Wednesday, August 18, 2010

Pipe dreams

The guy over at Sudden Debt is a pretty good read on a routine basis.  But, like all of us, he can go ga-ga for a bit and write something that doesn't fit in with the rest of things that he has written in the past.

Consider this latest post.  If only we would become like Portugal.  We can have our electricity guilt free, we will be missing out on a bright future, we are raping the environment, we won't get to get shiny new cars.  People will laugh at us.

But, this is the guy who bitches constantly about debt.  I would venture a guess that he is aware of the phenomenon of PIIGS and the attendant debt.  Maybe for a moment, I should be considered that the sheeny-shiny renewables that he so fervently desires are a result of the debt that he so abhors.

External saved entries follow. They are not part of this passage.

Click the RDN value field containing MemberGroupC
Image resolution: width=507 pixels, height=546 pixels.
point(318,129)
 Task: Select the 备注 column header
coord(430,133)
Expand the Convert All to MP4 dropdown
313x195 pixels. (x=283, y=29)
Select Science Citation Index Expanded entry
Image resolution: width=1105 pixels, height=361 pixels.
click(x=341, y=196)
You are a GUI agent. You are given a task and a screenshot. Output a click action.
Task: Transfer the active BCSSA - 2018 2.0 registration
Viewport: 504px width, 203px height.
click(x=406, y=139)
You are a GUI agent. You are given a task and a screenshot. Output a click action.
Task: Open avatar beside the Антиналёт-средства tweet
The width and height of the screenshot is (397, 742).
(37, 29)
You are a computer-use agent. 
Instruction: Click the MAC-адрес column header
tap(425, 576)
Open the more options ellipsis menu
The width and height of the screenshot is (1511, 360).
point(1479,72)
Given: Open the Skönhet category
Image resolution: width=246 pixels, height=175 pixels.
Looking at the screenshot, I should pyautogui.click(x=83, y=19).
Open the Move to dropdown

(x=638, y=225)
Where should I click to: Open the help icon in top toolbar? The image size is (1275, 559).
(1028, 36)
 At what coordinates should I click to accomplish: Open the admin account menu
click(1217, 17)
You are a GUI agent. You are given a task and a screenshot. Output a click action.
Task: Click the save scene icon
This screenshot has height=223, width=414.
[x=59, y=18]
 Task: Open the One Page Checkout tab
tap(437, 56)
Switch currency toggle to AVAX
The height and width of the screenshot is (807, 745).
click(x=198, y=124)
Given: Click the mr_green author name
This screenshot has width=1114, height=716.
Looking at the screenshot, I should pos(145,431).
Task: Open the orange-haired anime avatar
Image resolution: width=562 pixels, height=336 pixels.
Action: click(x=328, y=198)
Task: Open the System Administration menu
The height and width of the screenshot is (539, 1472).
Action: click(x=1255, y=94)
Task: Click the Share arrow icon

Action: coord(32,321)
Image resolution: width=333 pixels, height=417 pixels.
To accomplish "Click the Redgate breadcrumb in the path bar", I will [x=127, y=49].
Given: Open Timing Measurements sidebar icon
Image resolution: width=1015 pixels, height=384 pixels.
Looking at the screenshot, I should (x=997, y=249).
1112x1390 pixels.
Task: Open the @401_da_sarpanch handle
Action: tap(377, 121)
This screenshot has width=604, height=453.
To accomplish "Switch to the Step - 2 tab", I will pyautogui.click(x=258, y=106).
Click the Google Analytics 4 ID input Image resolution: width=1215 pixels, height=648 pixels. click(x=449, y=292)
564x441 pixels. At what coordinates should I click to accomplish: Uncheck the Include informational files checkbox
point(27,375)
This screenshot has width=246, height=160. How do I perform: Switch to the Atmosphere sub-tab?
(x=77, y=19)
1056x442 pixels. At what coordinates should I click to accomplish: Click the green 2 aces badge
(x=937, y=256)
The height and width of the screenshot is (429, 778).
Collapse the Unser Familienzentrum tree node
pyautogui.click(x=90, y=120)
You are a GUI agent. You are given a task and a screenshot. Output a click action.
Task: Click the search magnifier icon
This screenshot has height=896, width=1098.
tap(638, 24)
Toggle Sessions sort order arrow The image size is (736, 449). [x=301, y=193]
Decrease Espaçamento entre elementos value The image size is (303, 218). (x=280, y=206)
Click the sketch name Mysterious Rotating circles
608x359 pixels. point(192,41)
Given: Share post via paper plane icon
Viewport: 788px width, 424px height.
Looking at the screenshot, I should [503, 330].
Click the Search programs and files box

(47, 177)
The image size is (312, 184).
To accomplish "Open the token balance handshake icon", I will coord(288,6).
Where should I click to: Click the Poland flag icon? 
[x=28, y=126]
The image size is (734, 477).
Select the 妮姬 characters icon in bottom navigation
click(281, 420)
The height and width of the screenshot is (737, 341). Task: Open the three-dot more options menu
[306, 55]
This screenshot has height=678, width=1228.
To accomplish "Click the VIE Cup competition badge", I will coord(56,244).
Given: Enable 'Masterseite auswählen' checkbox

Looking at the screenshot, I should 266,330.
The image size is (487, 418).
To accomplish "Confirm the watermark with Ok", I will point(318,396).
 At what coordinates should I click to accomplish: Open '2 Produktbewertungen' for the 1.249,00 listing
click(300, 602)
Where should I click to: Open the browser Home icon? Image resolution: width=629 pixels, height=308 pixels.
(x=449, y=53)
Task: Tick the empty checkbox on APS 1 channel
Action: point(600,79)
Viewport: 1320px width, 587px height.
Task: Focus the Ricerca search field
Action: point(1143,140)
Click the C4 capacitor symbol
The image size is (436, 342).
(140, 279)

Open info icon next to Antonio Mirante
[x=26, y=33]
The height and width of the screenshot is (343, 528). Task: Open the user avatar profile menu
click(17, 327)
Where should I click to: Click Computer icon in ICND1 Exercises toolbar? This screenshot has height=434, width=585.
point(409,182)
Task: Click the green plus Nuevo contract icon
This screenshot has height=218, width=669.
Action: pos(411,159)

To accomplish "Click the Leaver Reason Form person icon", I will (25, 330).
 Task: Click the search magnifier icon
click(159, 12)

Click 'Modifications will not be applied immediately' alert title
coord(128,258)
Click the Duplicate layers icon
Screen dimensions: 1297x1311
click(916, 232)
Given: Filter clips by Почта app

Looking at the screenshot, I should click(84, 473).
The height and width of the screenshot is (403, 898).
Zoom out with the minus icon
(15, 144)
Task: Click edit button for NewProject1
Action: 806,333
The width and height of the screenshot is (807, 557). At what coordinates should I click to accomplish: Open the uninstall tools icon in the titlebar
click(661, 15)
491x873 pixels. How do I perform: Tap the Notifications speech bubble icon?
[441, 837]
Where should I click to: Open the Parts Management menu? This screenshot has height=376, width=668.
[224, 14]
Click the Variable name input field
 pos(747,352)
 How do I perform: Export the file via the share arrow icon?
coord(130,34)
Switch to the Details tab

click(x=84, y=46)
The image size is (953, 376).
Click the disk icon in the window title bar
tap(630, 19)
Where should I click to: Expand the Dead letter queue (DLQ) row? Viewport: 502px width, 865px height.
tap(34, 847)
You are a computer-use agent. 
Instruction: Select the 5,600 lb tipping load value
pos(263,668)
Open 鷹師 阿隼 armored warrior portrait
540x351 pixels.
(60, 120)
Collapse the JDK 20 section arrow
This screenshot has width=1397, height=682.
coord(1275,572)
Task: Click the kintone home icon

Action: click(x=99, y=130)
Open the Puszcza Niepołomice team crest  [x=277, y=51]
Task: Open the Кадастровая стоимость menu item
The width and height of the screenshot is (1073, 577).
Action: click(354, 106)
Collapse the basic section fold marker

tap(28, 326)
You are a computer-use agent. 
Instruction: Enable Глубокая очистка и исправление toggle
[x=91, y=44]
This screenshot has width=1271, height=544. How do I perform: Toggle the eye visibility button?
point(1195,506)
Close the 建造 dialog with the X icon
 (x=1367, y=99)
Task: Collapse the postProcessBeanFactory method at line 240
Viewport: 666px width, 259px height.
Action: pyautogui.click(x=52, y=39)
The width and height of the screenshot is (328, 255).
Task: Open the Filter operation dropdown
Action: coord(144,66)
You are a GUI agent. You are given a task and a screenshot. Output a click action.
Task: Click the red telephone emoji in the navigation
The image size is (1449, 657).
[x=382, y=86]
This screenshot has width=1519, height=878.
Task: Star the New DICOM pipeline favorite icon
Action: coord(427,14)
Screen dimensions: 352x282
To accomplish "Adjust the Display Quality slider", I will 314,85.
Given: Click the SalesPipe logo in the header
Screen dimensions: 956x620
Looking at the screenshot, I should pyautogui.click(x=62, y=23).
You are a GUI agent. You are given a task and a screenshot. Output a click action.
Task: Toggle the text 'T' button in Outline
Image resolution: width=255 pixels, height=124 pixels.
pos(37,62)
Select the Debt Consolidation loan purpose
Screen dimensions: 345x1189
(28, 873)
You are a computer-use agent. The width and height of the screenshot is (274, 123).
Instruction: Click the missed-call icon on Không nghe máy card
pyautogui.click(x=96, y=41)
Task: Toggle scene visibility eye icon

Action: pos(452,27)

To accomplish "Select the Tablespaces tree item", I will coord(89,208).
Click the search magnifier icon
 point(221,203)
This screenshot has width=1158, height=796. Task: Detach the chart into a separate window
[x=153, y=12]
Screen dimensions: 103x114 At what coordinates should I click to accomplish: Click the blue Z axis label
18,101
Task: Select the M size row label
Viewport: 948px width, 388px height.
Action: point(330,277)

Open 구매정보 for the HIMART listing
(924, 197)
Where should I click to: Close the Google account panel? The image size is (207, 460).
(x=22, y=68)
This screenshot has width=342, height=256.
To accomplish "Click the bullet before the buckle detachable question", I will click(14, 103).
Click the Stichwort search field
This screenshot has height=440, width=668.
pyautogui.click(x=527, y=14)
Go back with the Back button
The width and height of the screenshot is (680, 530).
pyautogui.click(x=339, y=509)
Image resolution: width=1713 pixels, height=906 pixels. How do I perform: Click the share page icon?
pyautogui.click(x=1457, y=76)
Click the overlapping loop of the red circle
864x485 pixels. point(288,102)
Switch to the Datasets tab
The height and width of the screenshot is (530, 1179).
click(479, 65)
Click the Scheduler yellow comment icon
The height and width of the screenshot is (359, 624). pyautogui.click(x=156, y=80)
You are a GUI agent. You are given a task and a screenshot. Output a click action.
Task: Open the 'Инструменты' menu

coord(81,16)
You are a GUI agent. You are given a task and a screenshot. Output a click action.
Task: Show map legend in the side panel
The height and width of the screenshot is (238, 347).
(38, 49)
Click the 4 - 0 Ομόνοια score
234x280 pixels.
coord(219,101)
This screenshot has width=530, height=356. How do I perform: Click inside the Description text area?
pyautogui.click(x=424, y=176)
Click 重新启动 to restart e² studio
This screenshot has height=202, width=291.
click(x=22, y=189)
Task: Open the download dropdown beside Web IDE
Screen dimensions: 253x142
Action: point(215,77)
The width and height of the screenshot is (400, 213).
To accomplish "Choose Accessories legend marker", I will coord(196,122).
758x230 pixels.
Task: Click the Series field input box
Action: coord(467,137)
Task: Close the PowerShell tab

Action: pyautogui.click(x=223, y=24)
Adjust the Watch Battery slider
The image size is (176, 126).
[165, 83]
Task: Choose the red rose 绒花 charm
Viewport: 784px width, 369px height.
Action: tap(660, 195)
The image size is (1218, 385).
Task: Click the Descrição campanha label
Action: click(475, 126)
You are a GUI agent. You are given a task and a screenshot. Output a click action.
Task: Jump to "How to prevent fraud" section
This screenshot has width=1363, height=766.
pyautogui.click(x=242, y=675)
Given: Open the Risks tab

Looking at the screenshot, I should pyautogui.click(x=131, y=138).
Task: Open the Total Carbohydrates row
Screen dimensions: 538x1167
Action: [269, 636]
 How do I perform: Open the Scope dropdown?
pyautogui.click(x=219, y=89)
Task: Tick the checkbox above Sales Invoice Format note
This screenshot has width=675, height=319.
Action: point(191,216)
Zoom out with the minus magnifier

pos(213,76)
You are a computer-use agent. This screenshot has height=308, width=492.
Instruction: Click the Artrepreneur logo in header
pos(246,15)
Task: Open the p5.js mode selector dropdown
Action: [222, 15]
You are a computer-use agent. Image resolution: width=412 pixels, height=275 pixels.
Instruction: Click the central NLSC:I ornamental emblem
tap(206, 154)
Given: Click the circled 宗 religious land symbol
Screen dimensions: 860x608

Even more important is the scales that this is built around.  Portugal is right around the size of Indiana (The 38th largest US State).  It has 11 million people and a coastline about 500 miles of coastline .  Sunny as hell too.  In other words, it is about as perfect a site for renewables as you can imagine.  It even has an appropriate size and population to do it.

The reason we can't do it is just because we are too damn big.  A land area the size one-hundred size that of Portugal lend's itself to some problems.  A country waste deep in debt lends another.  A complete lack of political consensus exists.  The spotty and low density of renewable is yet another.

The biggest reason that Portugal can get away with it is that Portugal has very nice weather (low heating bills), a very small area,  a population primarily concentrated on the coast, and access to a lot of Dumbass money from the EU.  They will default on the debt that they took out to pay for the miracle, and they will retreat to the tapa bars and laugh about the idiots who built this for them.

I don't think those options occur here.

1 comment:

russell1200 said...

Apparently Portugal has been having some problems for some time.

If they had gone into debt on the one time expense of going sustainable than it might be justified. One suspects though that (like everyone else) they went into debt propping up the ongoing expenses within the annual budget.

In NC the governor did not use stimulus money to prop up teacher employment, pointing out fairly reasonably that that only kicked the can a little further down the road.